Projektgebiet
Erz, karge Äcker und bunte Wiesen
Seit über 500 Jahren ist das Osterzgebirge geprägt vom Erzbergbau, begleitet von kleinparzelliger Landwirtschaft auf kargen Böden.
Ackerbau und Viehwirtschaft mit genügsamen Arten wie der Erzgebirgsziege dienten in Bergbausiedlungen oft der Selbstversorgung, in ursprünglich bäuerlichen Dörfern wie Fürstenau war die Landwirtschaft auch lange Haupterwerb.
Besiedlung
Die Gegend zwischen Altenberg und Fürstenwalde wurde im Wesentlichen in drei Siedlungsperioden besiedelt:
- Die erste Besiedlungswelle im Zuge der bäuerlichen Kolonisation fand ab Ende des 13. Jahrhunderts statt. Als älteste Dörfer gelten Bärenstein (1294), Fürstenau und Fürstenwalde (1324) sowie Löwenhain (1340).

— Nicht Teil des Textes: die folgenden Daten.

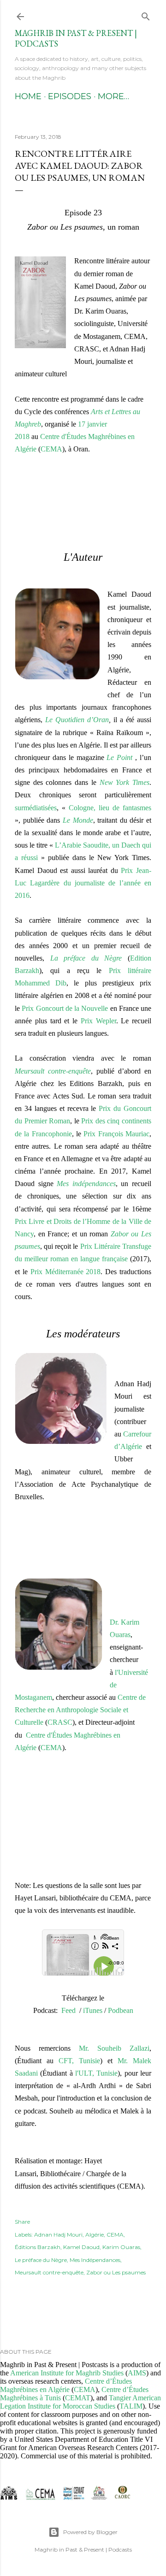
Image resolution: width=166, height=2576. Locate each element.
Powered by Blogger (90, 2532)
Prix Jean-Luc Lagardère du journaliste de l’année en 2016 (83, 883)
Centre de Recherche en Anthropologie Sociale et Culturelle (80, 1709)
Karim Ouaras (121, 2247)
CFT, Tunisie (79, 2061)
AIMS (137, 2373)
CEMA (51, 1747)
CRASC (59, 1722)
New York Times (124, 782)
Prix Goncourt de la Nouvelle (65, 1008)
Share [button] (22, 2221)
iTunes (92, 2010)
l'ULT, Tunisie (96, 2073)
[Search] (145, 15)
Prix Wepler (98, 1021)
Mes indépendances (86, 1183)
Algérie (94, 2234)
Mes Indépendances (95, 2259)
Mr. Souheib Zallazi (114, 2048)
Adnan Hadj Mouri (58, 2234)
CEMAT (77, 2398)
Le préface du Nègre (41, 2259)
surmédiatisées (36, 808)
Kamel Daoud (81, 2247)
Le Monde (78, 820)
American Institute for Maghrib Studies (67, 2373)
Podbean (120, 2010)
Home (28, 96)
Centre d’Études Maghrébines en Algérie (66, 2385)
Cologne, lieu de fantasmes (110, 808)
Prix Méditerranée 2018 (65, 1272)
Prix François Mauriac (116, 1134)
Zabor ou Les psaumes (116, 2272)
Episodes (69, 96)
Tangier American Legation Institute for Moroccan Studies (80, 2402)
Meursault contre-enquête (53, 1071)
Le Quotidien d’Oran (77, 720)
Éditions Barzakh (37, 2247)
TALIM (130, 2406)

- Zu einer zweiten Besiedlungswelle kam es durch Zinnerzfunde im 15. Jahrhundert, die die jahrhundertelange Bergbautradition von Altenberg begründeten. In dieser Zeit entstanden die Orte Altgeising (vor 1440), Altenberg (1440), Geising (1446) und Neugeising (1462). Altenberg und Geising entwickelten sich durch ungeregelte Besiedlung im Zuge des Bergbaus sehr schnell und unterscheiden sich in ihrem Aufbau deutlich von den im Osterzgebirge ansonsten vorherrschenden sogenannten Waldhufendörfern.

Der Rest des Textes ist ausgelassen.